_GOAL:_ Can you rewrite these records with "dropdown arrow" swapped for "drop-down button" and everything else left unchanged? Leave the pictures out of your answer.

_DATASET:_
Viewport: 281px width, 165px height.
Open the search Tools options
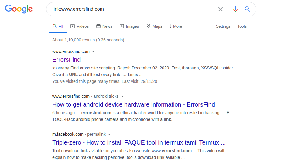[x=242, y=26]
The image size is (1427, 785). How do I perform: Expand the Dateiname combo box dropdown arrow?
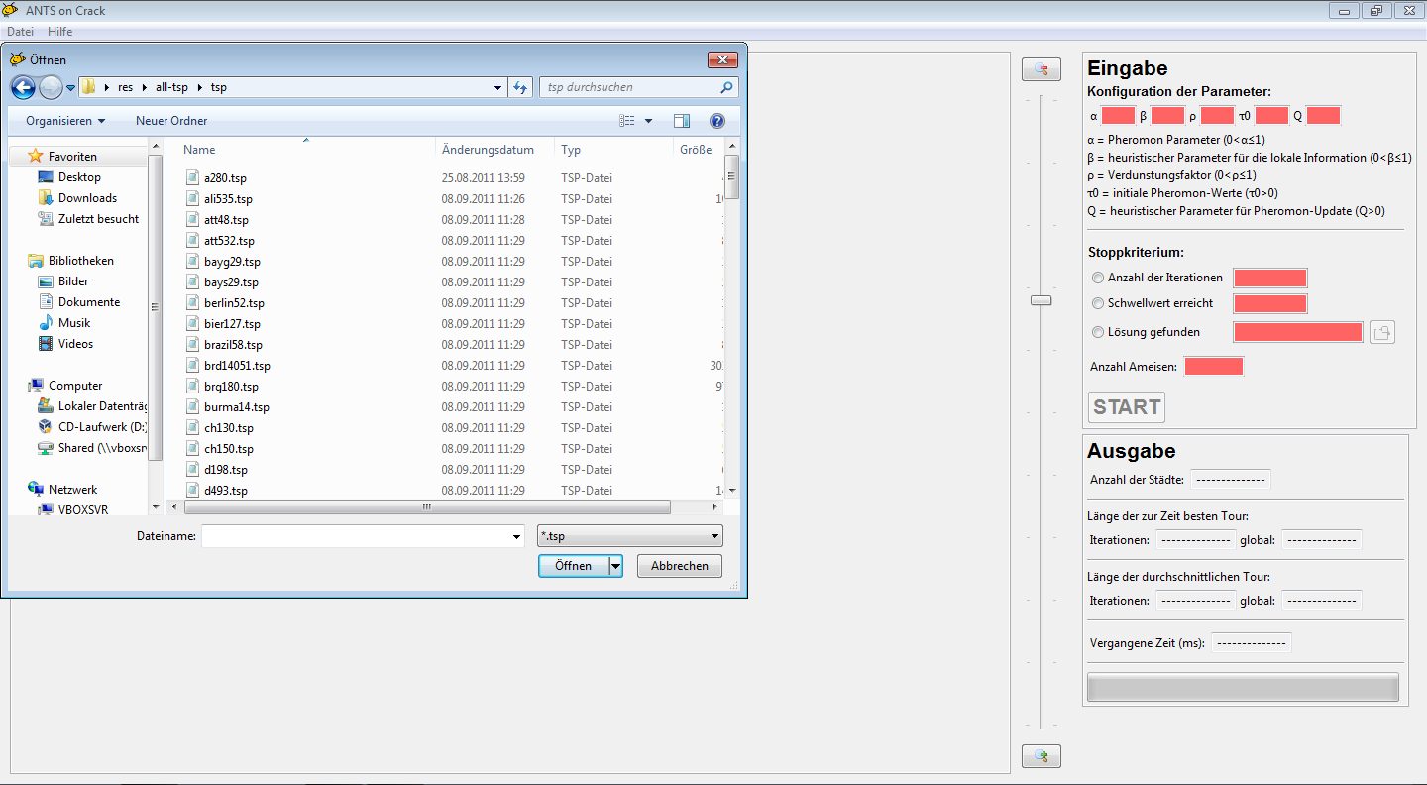(516, 537)
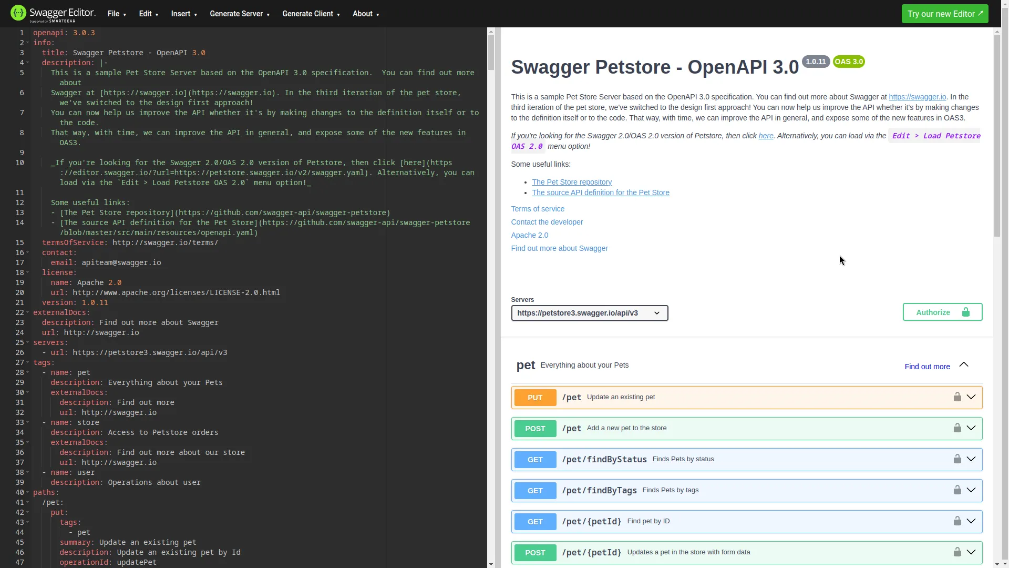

_ANSWER TO THE EXERCISE:_
Viewport: 281px width, 165px height.
Open the search Tools options
[x=242, y=26]
The image size is (1427, 785). How do I perform: Expand the Dateiname combo box drop-down button?
(516, 537)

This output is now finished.